Alcohol misuse means drinking excessively – more than the recommended limits of alcohol consumption (see below).
This can lead to a number of harmful physical and psychological effects, such as alcohol poisoning, cirrhosis of the liver, inability to work and socialise and destructive behaviours, such as drink-driving and unprotected sex.
Units of alcohol
Alcohol is measured in units. A unit of alcohol is 10ml of pure alcohol, which is about half a pint of normal strength lager or a single measure (25ml) of spirits. A small glass (125ml) of wine contains about one-and-a-half units of alcohol.
Men should not regularly drink more than 3-4 units of alcohol a day, and women should not regularly drink more than 2-3 units a day. ‘Regularly’ means drinking this amount every day or most days of the week.
It’s also recommended that both men and women should have at least two alcohol-free days each week.
Your risk of developing problems increases with the amount of alcohol you drink. The different risk categories are described below.
Lower-risk drinking is regularly drinking 21 units of alcohol a week or less (adult men) or 14 units a week or less (adult women). It’s also known as ‘sensible’ or ‘responsible’ drinking.
Increased-risk drinking is regularly drinking 22-50 units of alcohol a week (adult men), or 15-35 units a week (adult women). It’s also known as ‘hazardous’ drinking.
It’s possible to drink hazardously by binge drinking, even if you’re within your weekly limit. Binge drinking involves drinking a large amount of alcohol in a short space of time – eight units in a day for men and six units in a day for women.
If you’re drinking hazardously, you may not have any alcohol-related health problems at the moment, but you’re increasing your risk of experiencing problems in the future.
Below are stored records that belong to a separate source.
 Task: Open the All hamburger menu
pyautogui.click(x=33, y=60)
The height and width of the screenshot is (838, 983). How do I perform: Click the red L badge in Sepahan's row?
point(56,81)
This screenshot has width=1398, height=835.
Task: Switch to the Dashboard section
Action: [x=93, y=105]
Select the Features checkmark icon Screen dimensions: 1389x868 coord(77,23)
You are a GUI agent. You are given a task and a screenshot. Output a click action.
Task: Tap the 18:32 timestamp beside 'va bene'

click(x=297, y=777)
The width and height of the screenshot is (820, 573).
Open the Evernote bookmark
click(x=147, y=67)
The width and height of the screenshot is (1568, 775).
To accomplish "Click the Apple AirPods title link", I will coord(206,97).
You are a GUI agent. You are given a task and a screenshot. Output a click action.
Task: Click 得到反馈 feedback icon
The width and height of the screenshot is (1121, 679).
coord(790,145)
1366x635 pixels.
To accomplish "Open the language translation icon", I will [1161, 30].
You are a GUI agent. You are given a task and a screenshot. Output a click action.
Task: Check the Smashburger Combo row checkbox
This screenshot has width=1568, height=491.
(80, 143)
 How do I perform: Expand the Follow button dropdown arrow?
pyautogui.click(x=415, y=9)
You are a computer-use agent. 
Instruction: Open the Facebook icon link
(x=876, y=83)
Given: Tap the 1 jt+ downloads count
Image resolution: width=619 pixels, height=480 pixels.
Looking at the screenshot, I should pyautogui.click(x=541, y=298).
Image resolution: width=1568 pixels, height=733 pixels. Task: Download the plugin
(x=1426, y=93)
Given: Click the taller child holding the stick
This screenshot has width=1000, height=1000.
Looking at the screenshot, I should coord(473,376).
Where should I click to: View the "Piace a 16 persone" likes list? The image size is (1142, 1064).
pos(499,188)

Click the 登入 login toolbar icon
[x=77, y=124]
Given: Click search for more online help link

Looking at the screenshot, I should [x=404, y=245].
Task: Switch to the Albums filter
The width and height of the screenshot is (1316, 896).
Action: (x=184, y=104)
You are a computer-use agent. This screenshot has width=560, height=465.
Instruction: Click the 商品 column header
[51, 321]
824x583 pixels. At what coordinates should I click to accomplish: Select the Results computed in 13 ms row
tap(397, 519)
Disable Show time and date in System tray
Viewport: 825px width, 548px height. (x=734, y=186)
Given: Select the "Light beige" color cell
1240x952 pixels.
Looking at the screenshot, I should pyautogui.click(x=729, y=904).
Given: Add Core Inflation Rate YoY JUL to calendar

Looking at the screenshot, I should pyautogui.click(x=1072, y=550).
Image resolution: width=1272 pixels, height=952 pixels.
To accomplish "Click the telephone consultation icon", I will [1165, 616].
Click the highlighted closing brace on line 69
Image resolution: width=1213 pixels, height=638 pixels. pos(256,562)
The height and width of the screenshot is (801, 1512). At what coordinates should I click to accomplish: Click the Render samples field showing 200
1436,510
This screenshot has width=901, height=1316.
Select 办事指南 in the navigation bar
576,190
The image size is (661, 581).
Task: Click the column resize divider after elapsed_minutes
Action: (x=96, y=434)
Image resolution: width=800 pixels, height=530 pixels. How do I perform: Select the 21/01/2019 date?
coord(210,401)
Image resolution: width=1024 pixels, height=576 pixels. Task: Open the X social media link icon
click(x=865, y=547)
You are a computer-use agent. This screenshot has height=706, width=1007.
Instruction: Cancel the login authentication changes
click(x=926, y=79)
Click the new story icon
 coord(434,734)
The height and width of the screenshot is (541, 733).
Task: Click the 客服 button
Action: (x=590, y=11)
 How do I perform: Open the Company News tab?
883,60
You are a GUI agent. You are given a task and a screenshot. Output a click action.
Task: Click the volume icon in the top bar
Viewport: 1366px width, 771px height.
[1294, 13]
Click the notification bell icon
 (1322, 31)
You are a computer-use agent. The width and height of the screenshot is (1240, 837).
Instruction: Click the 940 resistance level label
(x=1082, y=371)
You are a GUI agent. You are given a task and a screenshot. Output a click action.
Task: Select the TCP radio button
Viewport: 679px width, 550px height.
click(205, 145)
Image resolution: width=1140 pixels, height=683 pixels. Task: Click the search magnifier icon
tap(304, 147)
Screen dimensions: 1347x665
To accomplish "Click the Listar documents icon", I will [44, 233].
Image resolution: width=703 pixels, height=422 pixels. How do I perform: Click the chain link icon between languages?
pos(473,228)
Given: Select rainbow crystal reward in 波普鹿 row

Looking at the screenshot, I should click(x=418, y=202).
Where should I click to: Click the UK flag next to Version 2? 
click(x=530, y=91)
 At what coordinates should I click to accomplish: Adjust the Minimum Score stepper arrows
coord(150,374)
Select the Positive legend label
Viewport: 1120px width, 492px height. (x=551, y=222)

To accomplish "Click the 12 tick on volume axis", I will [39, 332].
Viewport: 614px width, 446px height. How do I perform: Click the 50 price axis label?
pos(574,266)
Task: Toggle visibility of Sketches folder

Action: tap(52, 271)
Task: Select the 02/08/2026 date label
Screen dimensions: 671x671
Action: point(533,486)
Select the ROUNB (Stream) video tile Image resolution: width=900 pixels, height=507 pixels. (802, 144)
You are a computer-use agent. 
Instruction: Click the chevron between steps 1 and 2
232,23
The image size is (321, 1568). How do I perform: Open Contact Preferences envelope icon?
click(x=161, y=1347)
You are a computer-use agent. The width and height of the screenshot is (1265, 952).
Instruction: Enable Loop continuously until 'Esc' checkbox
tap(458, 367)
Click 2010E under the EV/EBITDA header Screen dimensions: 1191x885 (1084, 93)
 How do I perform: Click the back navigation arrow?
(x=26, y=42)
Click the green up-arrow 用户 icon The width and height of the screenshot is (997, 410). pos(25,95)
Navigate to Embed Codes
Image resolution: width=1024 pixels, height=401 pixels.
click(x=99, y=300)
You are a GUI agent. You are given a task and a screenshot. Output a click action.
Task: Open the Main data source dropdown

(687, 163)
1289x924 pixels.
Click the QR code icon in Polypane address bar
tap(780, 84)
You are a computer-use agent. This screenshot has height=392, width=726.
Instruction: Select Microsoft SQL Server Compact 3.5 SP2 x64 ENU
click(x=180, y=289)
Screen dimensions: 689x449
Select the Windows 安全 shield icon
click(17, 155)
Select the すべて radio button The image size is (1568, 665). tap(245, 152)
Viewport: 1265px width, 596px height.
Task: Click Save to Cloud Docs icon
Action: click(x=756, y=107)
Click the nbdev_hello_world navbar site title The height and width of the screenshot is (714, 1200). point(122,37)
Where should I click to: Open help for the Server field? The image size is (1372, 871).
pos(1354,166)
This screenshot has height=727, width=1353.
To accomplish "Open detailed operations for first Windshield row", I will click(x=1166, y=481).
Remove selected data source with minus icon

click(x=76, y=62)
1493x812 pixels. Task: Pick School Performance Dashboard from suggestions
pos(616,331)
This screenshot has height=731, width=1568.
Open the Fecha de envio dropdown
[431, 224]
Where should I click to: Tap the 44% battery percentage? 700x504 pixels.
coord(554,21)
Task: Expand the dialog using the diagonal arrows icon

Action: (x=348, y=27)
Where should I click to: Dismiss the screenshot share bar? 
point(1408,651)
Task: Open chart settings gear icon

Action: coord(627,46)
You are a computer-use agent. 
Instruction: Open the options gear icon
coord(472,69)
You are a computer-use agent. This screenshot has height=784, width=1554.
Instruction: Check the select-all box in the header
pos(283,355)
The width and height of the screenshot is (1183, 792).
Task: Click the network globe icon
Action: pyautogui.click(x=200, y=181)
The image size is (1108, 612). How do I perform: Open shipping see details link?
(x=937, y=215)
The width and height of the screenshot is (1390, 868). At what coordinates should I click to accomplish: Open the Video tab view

Hazardous drinking, particularly binge drinking, also carries additional risks such as:
- being involved in an accident
- becoming involved in an argument or fight
- taking part in risky or illegal behaviour while drunk, such as having unprotected sex or drink-driving
Higher-risk drinking is regularly drinking over 50 units of alcohol a week (adult men) or over 35 units a week (adult women). It’s also known as ‘harmful’ drinking.
Harmful drinking means drinking over the recommended weekly amount of alcohol and experiencing health problems directly related to alcohol.
In some cases, harmful drinking may cause obvious problems such as:
- an alcohol-related accident, such as a head injury
- acute pancreatitis (inflammation of the pancreas)
Many health problems that occur as a result of harmful drinking don’t cause any symptoms until they reach their most serious stages. These include:
- heart disease
- high blood pressure (hypertension)
- cirrhosis (scarring of the liver)
- some types of cancer, such as mouth cancer and bowel cancer
This means it can be easy to underestimate levels of physical damage caused by harmful drinking.
Harmful drinking can also cause social problems, such as relationship difficulties with your partner or family and friends, as well as problems at work or college.
Alcohol is both physically and psychologically addictive so it’s possible to become dependent on it.
Being dependent on alcohol means you feel unable to function without it, and drinking becomes an important (or sometimes the most important) factor in your life.
One way to think about whether you’re dependent on alcohol is to ask yourself, ‘do I carry on drinking even though I know it’s harming me or upsetting my family?’